The fascinating chapter of history between Jews and chocolate began with Christopher Columbus. Some historians have written that the Spanish explorer was a converso, an individual who converted to Christianity for survival’s sake but continued to observe Jewish practices in some form. While this hasn’t been proven, it’s a theory that lends itself nicely to the relationship between Jews and chocolate.
In 1492, a day after the Spanish Edict of Expulsion ordered the forced exodus of the country’s Jews, Columbus brought a converse Jew, Luis de Torres (whose given name was Yosef ben Ha Levy Hari) as a Hebrew interpreter to Asia. Columbus was convinced that when he arrived he’d encounter descendants of the Lost Tribes of Israel.
In 1502, Columbus returned to Spain after his fourth voyage and brought back from the New World (specifically the Bay of Honduras) an unknown treasure: cacao. The precious cacao beans were presented to the court of King Ferdinand. These oddly shaped “almonds,” as they were called during the time, were highly valued (as if they were gold) by the Indigenous people living in the Caribbean on many of the islands.

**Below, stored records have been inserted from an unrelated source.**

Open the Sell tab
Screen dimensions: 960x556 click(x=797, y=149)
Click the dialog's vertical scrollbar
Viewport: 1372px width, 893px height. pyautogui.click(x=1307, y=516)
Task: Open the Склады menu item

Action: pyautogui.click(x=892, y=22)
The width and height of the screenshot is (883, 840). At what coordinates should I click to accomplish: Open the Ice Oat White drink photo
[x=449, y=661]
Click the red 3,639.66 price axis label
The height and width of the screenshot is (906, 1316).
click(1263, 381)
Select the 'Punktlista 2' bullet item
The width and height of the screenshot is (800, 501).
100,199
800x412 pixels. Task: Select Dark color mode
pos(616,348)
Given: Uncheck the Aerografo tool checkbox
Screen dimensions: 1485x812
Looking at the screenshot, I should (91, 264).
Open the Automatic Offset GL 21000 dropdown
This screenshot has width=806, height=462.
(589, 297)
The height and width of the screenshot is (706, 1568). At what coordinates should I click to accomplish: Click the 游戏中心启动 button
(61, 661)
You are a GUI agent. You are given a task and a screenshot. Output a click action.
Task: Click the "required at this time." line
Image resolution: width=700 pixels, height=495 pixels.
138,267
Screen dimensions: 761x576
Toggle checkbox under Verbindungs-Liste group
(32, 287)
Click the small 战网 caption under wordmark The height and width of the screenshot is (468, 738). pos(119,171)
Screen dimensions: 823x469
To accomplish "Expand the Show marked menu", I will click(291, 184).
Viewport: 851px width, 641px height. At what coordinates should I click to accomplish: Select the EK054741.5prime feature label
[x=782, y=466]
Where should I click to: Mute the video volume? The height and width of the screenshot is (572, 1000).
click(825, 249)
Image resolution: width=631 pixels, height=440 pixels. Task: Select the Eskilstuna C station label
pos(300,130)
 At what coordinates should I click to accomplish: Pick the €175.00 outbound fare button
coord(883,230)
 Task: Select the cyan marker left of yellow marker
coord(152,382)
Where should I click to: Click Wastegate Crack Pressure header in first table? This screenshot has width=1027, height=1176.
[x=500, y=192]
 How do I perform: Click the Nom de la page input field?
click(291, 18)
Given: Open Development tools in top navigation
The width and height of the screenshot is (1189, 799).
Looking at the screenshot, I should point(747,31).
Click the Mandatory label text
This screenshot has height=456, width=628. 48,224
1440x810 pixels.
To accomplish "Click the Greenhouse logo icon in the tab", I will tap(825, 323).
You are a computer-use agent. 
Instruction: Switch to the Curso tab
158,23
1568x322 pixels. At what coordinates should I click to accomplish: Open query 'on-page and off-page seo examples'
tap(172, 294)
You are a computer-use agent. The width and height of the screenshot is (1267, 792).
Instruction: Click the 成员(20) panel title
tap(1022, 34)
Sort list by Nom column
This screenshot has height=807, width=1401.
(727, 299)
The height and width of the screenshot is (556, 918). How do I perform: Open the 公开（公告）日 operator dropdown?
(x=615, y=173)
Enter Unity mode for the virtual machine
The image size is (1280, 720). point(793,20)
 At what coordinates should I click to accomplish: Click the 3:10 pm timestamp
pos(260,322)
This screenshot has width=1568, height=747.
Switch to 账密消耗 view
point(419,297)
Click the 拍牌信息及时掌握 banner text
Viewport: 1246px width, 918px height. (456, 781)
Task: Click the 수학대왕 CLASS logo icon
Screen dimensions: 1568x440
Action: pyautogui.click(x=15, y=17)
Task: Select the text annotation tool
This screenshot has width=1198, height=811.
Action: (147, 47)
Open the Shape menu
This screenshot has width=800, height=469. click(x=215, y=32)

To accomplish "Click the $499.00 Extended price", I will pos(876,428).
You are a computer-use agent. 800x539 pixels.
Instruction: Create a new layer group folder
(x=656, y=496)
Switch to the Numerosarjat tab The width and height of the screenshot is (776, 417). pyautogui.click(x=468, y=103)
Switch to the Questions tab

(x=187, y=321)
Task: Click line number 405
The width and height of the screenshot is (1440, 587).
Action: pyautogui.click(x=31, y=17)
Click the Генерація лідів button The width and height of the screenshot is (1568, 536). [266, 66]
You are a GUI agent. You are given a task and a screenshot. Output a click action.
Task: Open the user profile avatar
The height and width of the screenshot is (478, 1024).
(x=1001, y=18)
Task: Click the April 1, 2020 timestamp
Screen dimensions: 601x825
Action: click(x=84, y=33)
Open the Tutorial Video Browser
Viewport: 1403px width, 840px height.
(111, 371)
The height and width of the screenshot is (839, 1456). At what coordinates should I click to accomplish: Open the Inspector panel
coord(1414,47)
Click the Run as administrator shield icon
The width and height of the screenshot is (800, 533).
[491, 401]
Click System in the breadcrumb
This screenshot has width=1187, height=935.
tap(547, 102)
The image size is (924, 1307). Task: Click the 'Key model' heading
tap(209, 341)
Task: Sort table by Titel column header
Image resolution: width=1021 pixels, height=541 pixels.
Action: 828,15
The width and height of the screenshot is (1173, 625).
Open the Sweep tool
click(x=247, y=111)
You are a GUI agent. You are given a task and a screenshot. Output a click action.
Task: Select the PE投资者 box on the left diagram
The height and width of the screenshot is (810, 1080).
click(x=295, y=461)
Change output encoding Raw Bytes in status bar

According to The Ultimate Encyclopedia of Chocolate, the Indigenous communities used cacao beans for currency. In Christine McFadden and Christine France’s book, they delve into the interactions Columbus had with the Aztecs who offered a sackful of “large almonds” in exchange for some of his own merchandise. They also made him a drink from the almonds which Columbus took back to Spain for curiosity value even though he and his crew found the concoction to be repellent (1).
Initially, as Howard-Yana Shapiro writes in Great Moments in Chocolate History, the cacao beans were not a success, probably because neither Columbus nor anyone else knew what to do with them. Columbus and his son Ferdinand, were surprised and confused by how much value the Indigenous community placed on the cacao beans, as Ferdinand recounted in his diary, “They seemed to hold these almonds at a great price, for when they were brought on board ship together with their goods, I observed that when any of these almonds fell, they all stopped to pick it up, as if an eye had fallen (2).”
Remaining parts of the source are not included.